Matériel fourni -
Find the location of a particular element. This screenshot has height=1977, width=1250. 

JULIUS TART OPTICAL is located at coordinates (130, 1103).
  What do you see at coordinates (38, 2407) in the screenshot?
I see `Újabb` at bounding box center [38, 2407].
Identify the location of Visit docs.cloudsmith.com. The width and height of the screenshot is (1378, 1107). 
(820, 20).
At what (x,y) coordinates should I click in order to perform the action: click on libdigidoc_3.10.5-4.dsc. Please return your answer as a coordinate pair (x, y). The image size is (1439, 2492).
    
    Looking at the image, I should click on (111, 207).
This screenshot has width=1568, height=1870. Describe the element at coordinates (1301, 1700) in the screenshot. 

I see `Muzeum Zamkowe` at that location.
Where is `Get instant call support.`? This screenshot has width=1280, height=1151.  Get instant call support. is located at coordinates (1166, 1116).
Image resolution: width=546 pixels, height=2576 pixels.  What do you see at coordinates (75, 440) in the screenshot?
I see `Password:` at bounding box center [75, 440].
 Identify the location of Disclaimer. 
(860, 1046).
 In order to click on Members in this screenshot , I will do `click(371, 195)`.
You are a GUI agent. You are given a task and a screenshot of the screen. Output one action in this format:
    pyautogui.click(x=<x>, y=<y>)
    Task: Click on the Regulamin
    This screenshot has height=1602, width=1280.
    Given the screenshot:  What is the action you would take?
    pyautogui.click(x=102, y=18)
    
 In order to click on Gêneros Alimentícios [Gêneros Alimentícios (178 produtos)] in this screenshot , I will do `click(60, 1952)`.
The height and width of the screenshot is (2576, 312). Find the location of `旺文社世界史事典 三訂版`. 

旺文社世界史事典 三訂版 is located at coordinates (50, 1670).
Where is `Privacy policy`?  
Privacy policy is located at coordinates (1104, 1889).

Consigne - Réécrivez toutes les lignes du matériel ci-dessus sous forme de liste numérotée, en omettant les lignes vides.

Résultat -
1. Find the location of a particular element. This screenshot has height=1977, width=1250. 
2. JULIUS TART OPTICAL is located at coordinates (130, 1103).
3.   What do you see at coordinates (38, 2407) in the screenshot?
4. I see `Újabb` at bounding box center [38, 2407].
5. Identify the location of Visit docs.cloudsmith.com. The width and height of the screenshot is (1378, 1107). 
6. (820, 20).
7. At what (x,y) coordinates should I click in order to perform the action: click on libdigidoc_3.10.5-4.dsc. Please return your answer as a coordinate pair (x, y). The image size is (1439, 2492).
8.     Looking at the image, I should click on (111, 207).
9. This screenshot has width=1568, height=1870. Describe the element at coordinates (1301, 1700) in the screenshot. 
10. I see `Muzeum Zamkowe` at that location.
11. Where is `Get instant call support.`? This screenshot has width=1280, height=1151.  Get instant call support. is located at coordinates (1166, 1116).
12. Image resolution: width=546 pixels, height=2576 pixels.  What do you see at coordinates (75, 440) in the screenshot?
13. I see `Password:` at bounding box center [75, 440].
14.  Identify the location of Disclaimer. 
15. (860, 1046).
16.  In order to click on Members in this screenshot , I will do `click(371, 195)`.
17. You are a GUI agent. You are given a task and a screenshot of the screen. Output one action in this format:
18.     pyautogui.click(x=<x>, y=<y>)
19.     Task: Click on the Regulamin
20.     This screenshot has height=1602, width=1280.
21.     Given the screenshot:  What is the action you would take?
22.     pyautogui.click(x=102, y=18)
23.  In order to click on Gêneros Alimentícios [Gêneros Alimentícios (178 produtos)] in this screenshot , I will do `click(60, 1952)`.
24. The height and width of the screenshot is (2576, 312). Find the location of `旺文社世界史事典 三訂版`. 
25. 旺文社世界史事典 三訂版 is located at coordinates (50, 1670).
26. Where is `Privacy policy`?  
27. Privacy policy is located at coordinates (1104, 1889).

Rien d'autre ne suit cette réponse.